[GIVEN ENTRIES]:
========================================================================
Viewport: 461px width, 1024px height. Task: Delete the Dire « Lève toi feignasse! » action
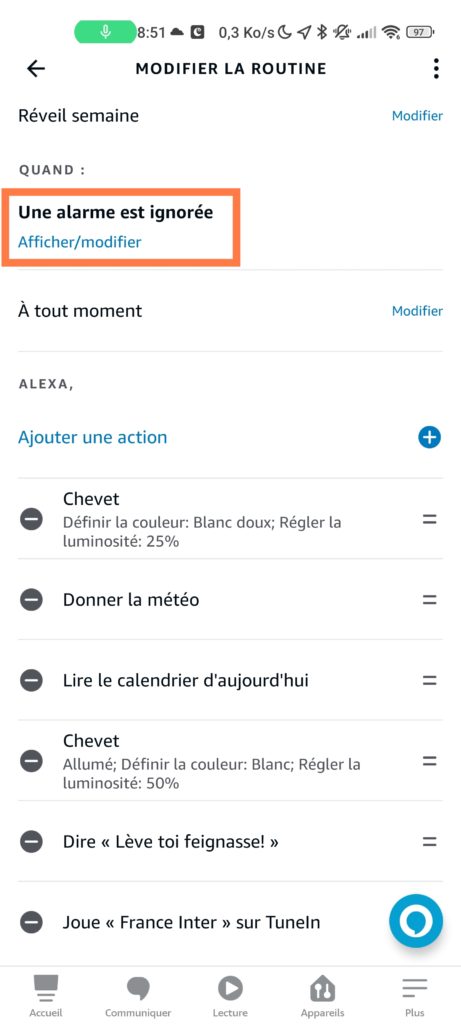[31, 842]
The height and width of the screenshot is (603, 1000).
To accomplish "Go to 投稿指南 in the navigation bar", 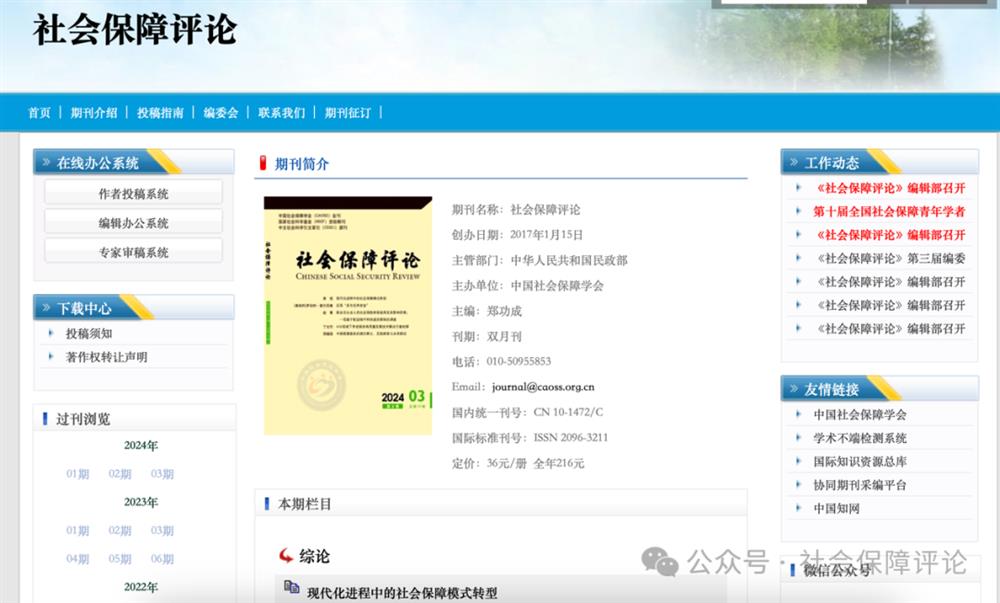I will click(160, 113).
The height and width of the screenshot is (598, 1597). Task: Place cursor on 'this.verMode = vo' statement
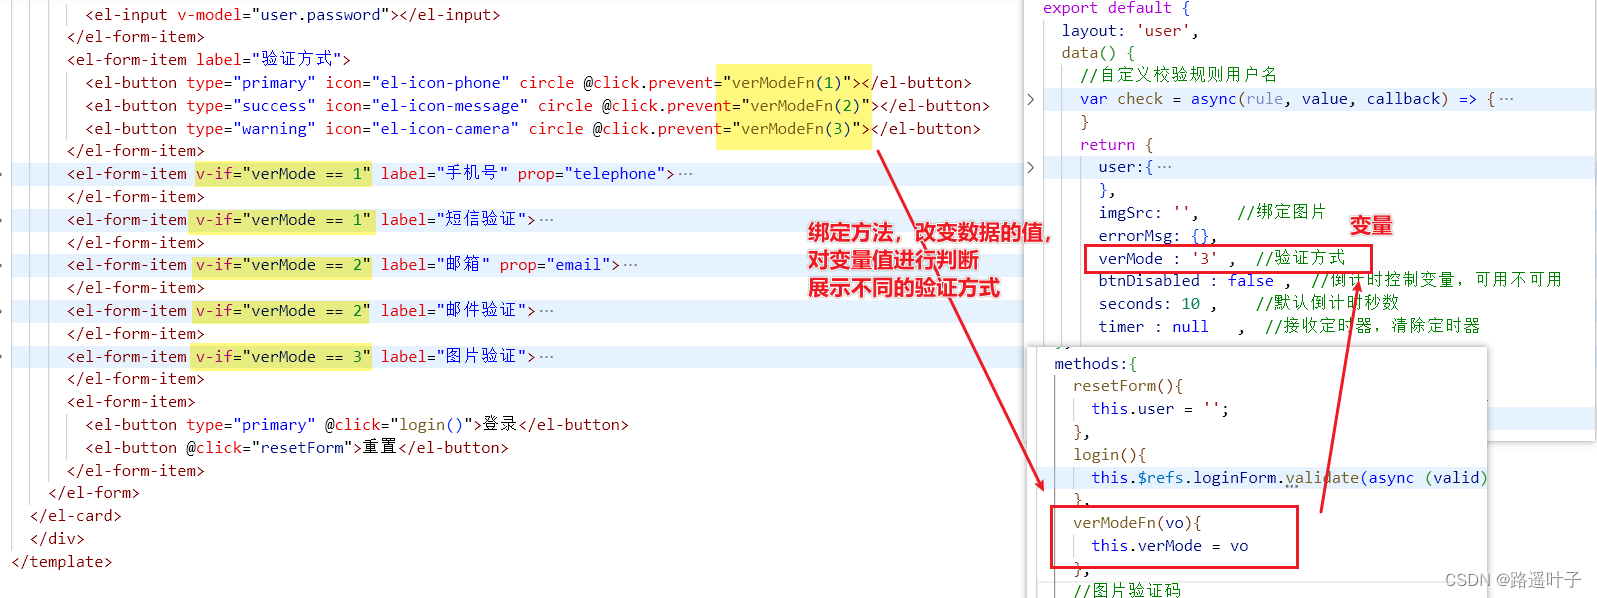point(1169,546)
========================================================================
[DIRECTIONS]:
Leave out the pictures and return, exactly as written, only the lines from the line with "The height and width of the screenshot is (598, 1597)." through the end of the records above.

[SOLUTION TO THIS PROBLEM]:
The height and width of the screenshot is (598, 1597). Task: Place cursor on 'this.verMode = vo' statement
point(1169,546)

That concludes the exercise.